> THE PROBLEM: Show each line of the records below that contains the string "This".

— Begin RAW RECORDS —

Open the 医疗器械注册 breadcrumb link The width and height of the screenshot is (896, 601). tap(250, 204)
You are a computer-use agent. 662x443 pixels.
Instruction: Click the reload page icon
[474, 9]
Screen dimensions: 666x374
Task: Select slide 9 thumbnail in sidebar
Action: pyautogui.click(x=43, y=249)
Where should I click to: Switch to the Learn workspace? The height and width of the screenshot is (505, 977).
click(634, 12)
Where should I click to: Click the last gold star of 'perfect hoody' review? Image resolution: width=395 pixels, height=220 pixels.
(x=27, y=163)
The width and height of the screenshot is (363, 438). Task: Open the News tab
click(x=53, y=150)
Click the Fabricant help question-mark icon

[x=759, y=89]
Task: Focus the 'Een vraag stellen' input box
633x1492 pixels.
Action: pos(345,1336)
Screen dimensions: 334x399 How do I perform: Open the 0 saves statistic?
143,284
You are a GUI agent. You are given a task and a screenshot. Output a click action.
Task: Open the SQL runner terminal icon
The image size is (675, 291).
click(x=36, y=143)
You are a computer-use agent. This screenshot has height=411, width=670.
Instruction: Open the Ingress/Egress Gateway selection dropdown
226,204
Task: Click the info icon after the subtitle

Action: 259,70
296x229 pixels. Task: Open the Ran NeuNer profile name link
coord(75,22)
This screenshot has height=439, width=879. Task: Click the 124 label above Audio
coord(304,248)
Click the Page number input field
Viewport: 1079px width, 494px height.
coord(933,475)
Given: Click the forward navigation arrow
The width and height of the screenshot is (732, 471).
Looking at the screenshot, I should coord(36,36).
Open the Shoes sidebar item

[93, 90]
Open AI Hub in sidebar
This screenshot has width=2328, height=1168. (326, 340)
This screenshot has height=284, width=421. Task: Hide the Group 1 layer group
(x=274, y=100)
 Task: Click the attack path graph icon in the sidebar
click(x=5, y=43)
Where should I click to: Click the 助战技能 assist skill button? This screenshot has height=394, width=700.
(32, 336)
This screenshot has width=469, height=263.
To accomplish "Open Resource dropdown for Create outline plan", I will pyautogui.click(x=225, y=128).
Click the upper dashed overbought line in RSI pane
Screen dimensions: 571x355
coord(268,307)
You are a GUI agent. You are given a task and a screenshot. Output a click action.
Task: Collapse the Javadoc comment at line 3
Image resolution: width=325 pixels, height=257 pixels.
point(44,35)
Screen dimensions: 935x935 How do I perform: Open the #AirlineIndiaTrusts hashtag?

— End RAW RECORDS —

> PROBLEM SOLUTION:
You are a computer-use agent. This screenshot has height=411, width=670.
This screenshot has height=439, width=879. Task: Click the 124 label above Audio
This screenshot has width=2328, height=1168. (326, 340)
This screenshot has height=284, width=421. Task: Hide the Group 1 layer group
Where should I click to: Click the 助战技能 assist skill button? This screenshot has height=394, width=700.
This screenshot has width=469, height=263.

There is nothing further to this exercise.